Third, God purposes that the world will be a stable place. The regular seasons and daily cycles will continue. In addition the vocabulary of this verse is packed with vocabulary from Genesis 1. God’s original purposes for his good creation are preserved by the Noahic Covenant.
The reason for this covenant is also made clear in these verses: “for the intention of man’s heart is evil from his youth.” Isaac Backus explains: “The great Ruler of the universe directly after the flood, gave this as one reason why he would not bring such another with the earth remains, namely, For the imagination of man’s heart is evil from his youth; so that if he was to drown them as often as they deserved it, one deluge must follow another continually.”
 Wenham notes that God does truly respond to Noah’s sacrifice in this passage. So in a sense the covenant is a response to the sacrifice. Yet it must also be understood, says Wenham, God appointed sacrifices for this purpose. Wenham, WBC, 1:190. In other words, Noah is not meriting a covenant by his religious observance.
 Wenham proposes the translation “I shall not curse the soil any further.” Wenham argues, “It is important to note the position of עוד in this sentence, coming after לקלל to ‘curse,’ not after אסף ‘do again’ as in the parallel clause ‘Never again shall I smite.’ This shows that God is not lifting the curse on the ground pronounced in 3:17 for man’s disobedience, but promising not to add to it.”
 Wenham, 1:190; Mathews, 1:394.
 In his list of the covenant curses found in the Pentateuch, Douglas Stuart includes the following categories: drought, crop pests, other agricultural disasters, famine, desolation of the land, and exile. He is draws primarily on Leviticus 26 and Deuteronomy 28. For a full listing with verse citations, see Douglas Stuart, Hosea-Jonah, Word Biblical Commentary, ed. Bruce M. Metzger (Nashville: Nelson, 1987), xxxiv-xxxvii.

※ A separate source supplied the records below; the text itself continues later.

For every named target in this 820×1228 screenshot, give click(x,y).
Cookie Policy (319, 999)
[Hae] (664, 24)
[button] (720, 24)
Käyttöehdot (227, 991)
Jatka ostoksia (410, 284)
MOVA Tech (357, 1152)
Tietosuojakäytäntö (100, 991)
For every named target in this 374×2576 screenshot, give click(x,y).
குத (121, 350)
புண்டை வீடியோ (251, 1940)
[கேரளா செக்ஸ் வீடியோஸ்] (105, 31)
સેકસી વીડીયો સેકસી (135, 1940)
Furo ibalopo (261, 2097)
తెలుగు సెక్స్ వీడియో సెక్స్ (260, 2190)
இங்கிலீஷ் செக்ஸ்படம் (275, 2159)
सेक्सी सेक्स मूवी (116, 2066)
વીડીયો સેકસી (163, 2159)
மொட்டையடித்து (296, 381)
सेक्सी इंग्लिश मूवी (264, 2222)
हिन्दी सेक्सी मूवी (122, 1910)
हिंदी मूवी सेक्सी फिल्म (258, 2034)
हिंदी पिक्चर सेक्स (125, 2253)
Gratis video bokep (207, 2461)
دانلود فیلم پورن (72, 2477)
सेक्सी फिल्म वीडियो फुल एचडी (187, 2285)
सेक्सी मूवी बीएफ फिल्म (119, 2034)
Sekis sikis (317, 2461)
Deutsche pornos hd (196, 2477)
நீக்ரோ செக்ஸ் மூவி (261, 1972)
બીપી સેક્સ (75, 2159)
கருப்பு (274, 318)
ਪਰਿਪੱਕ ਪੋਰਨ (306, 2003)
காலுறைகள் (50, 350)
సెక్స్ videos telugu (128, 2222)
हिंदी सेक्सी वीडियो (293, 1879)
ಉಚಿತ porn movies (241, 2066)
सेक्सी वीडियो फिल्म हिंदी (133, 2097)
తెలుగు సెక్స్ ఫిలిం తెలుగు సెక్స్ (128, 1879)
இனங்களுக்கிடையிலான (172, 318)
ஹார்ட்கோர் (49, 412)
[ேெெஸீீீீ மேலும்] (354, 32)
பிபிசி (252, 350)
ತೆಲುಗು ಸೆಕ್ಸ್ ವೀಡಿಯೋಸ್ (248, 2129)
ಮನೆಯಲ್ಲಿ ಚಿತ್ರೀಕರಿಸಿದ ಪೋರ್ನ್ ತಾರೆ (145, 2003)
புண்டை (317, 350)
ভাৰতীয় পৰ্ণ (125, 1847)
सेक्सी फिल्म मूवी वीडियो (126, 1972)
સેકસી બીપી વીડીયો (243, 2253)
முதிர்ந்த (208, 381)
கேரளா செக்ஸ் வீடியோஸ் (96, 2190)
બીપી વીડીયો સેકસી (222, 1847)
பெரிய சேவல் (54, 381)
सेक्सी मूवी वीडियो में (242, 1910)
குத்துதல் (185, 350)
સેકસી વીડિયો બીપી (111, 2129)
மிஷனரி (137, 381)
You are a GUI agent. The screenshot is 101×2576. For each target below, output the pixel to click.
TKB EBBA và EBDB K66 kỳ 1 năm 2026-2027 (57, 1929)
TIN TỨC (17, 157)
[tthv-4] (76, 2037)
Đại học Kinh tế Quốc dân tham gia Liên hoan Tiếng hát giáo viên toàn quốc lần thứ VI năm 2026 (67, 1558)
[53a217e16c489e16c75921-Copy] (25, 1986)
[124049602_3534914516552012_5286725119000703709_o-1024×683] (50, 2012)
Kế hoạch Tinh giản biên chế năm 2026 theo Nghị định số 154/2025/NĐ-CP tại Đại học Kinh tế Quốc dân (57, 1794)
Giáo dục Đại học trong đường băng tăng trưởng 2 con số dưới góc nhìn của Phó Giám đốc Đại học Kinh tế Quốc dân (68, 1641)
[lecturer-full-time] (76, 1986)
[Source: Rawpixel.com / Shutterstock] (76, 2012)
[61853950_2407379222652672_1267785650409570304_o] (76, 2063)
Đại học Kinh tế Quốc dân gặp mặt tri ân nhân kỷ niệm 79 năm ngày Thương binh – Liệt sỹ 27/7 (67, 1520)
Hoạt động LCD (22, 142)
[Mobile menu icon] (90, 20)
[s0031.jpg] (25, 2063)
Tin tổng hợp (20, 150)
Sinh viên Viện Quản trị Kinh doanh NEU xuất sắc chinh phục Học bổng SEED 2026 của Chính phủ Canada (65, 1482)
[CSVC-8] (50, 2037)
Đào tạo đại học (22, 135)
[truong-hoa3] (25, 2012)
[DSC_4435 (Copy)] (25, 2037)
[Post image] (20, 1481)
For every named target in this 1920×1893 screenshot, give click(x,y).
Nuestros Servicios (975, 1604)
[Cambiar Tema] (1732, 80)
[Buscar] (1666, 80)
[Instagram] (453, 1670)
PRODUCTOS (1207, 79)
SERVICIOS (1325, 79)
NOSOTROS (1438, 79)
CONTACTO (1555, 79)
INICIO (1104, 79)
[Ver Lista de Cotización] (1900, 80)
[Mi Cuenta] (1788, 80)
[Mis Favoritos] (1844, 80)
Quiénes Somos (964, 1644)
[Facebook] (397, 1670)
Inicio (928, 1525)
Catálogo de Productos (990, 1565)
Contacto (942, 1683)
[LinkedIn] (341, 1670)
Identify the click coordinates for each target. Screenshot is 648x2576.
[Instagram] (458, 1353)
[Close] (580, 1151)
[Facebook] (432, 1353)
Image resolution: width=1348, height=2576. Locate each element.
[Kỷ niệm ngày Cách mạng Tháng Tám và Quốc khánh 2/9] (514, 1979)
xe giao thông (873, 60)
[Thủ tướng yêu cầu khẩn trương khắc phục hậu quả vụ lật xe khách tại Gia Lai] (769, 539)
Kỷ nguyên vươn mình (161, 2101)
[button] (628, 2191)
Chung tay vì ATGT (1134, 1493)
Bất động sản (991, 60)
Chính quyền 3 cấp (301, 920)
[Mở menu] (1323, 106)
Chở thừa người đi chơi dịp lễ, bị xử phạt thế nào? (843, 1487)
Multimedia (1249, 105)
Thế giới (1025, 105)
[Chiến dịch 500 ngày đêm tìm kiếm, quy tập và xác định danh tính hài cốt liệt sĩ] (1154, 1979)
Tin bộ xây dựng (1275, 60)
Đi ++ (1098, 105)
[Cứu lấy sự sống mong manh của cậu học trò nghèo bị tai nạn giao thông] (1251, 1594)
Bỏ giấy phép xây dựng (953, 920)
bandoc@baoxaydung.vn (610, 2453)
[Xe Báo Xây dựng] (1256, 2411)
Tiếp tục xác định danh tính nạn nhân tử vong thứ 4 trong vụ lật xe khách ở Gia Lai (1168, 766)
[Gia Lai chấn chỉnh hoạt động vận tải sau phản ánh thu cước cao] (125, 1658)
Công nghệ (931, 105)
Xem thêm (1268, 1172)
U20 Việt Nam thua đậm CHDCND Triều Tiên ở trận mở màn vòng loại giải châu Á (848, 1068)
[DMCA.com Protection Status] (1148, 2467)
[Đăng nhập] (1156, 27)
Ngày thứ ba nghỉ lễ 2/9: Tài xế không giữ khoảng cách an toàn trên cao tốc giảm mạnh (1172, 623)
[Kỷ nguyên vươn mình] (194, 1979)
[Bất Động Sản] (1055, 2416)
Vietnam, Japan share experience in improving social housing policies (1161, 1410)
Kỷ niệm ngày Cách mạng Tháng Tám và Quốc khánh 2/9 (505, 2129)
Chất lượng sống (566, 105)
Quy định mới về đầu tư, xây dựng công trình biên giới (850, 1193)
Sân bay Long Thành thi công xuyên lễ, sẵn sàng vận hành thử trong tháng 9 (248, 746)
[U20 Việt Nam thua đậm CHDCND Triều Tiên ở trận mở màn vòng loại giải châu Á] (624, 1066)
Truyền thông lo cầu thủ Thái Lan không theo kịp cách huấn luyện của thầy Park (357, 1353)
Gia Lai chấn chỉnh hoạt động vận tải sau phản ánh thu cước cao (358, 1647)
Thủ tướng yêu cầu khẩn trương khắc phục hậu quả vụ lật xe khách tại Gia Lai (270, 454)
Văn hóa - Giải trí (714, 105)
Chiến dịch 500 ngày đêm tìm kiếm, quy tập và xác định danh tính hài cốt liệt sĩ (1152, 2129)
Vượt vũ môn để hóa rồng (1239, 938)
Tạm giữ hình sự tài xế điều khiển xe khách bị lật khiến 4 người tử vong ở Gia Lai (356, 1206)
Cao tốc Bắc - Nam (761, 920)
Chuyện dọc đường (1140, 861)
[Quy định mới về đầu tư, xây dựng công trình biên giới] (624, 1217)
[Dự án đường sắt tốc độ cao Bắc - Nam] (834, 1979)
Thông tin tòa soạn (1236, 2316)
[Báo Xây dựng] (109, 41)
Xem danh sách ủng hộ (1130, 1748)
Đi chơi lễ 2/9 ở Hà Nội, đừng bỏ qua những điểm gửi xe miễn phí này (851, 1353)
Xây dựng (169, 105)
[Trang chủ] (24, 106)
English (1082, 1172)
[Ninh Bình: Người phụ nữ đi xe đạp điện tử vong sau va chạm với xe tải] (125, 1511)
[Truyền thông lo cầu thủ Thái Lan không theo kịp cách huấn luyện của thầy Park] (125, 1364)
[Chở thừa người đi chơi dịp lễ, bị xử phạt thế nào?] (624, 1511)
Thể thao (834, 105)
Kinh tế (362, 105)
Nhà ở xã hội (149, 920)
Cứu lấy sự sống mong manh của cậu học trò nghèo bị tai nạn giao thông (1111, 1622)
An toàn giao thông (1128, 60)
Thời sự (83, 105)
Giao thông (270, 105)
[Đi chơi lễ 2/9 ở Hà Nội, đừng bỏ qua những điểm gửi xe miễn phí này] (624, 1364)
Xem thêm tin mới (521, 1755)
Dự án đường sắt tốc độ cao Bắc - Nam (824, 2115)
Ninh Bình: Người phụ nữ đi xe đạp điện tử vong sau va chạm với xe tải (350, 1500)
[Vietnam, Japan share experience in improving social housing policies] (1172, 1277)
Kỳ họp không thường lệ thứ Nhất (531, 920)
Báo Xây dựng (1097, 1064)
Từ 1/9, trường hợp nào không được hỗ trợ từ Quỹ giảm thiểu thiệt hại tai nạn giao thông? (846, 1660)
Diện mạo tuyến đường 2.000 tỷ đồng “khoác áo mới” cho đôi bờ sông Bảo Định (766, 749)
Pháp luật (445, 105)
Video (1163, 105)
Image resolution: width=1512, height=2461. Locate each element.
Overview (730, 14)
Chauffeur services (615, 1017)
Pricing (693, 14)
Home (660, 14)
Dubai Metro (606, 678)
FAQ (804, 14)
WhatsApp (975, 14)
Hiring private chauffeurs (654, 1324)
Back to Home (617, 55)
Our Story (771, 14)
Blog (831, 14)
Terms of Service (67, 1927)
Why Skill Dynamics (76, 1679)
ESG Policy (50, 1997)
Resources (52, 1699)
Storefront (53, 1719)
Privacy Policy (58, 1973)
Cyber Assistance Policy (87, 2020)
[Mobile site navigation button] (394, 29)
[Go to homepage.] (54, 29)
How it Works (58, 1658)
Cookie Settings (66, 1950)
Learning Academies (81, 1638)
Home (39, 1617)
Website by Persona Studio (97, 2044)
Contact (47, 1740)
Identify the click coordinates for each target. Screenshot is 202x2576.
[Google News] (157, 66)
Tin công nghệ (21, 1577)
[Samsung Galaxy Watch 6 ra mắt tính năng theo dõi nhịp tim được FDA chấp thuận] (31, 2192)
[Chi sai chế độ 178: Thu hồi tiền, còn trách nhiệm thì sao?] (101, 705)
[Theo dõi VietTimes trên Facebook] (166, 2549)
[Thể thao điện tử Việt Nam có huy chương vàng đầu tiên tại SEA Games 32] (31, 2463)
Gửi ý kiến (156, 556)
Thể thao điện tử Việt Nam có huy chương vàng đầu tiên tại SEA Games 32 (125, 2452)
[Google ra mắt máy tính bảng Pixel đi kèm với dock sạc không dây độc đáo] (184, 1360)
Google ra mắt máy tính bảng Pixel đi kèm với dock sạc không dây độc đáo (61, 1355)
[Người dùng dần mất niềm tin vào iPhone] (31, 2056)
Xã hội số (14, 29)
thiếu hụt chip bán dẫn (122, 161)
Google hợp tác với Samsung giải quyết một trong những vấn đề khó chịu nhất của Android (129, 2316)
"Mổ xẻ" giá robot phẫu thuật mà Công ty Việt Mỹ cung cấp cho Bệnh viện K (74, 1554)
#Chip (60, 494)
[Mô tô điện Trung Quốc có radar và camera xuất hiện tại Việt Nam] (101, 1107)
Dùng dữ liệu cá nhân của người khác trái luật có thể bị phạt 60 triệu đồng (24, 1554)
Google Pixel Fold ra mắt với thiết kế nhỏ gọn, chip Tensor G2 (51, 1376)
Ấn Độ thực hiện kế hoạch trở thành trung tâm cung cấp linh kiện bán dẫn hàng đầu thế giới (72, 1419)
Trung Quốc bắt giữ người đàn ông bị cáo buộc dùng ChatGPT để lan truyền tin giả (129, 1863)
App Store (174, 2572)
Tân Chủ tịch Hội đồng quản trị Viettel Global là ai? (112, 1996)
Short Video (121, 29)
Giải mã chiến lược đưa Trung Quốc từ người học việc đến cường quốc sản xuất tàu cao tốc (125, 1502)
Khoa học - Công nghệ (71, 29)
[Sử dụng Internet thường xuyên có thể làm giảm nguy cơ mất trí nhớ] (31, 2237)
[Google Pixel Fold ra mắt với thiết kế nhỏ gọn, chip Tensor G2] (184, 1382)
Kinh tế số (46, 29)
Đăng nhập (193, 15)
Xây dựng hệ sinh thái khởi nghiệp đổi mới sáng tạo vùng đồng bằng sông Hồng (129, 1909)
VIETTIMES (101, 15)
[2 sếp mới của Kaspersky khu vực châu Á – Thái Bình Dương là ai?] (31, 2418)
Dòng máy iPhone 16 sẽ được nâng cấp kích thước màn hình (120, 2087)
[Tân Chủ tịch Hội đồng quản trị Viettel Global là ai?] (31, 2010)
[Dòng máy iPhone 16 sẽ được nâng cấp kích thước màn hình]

 “Prior to the flood the shedding of innocent blood polluted the ground, decreasing significantly its fertility. In 9:1-7 God issues certain instructions which are intended to prevent the earth from being contaminated in the future. These focus of the ‘lifeblood’ of both animal and humans which must be treated with due respect.” Alexander, From Paradise to Promised Land, 135.
 Matthews, NAC, 1:396-97.
 Isaac Backus, An Appeal to the Public for Religious Liberty against the Oppressions of the Present Day, 6. Geerhardus Vos explains why there is no contradiction for this statement as a reason for staying future curses while the similar statement in Genesis 6:5 is given as reason for judgment. “Before the deluge almost identical words were spoken by God to motive the necessity of the judgment, 6.5. How can the same statement explain, first, that the judgment is unavoidable, and then that there will be no repetition of the judgment henceforth? The solution of the difficulty lies in the addition of the words ‘from his youth; in the second case. What was described in Gen. 6.5, was the historical culmination of a process of degeneration; that called for judgment. What is here described is the natural state of evil in the human heart as such, altogether apart from historical issues. Because the evil is thus deep-seated, no judgment can cure it. Therefore other means must be resorted to, and these other means would become impossible of execution, if repeated, catastrophic judgments of this nature in the sequel interfered with the ordinary unfolding of history.” Vos, Biblical Theology, 52.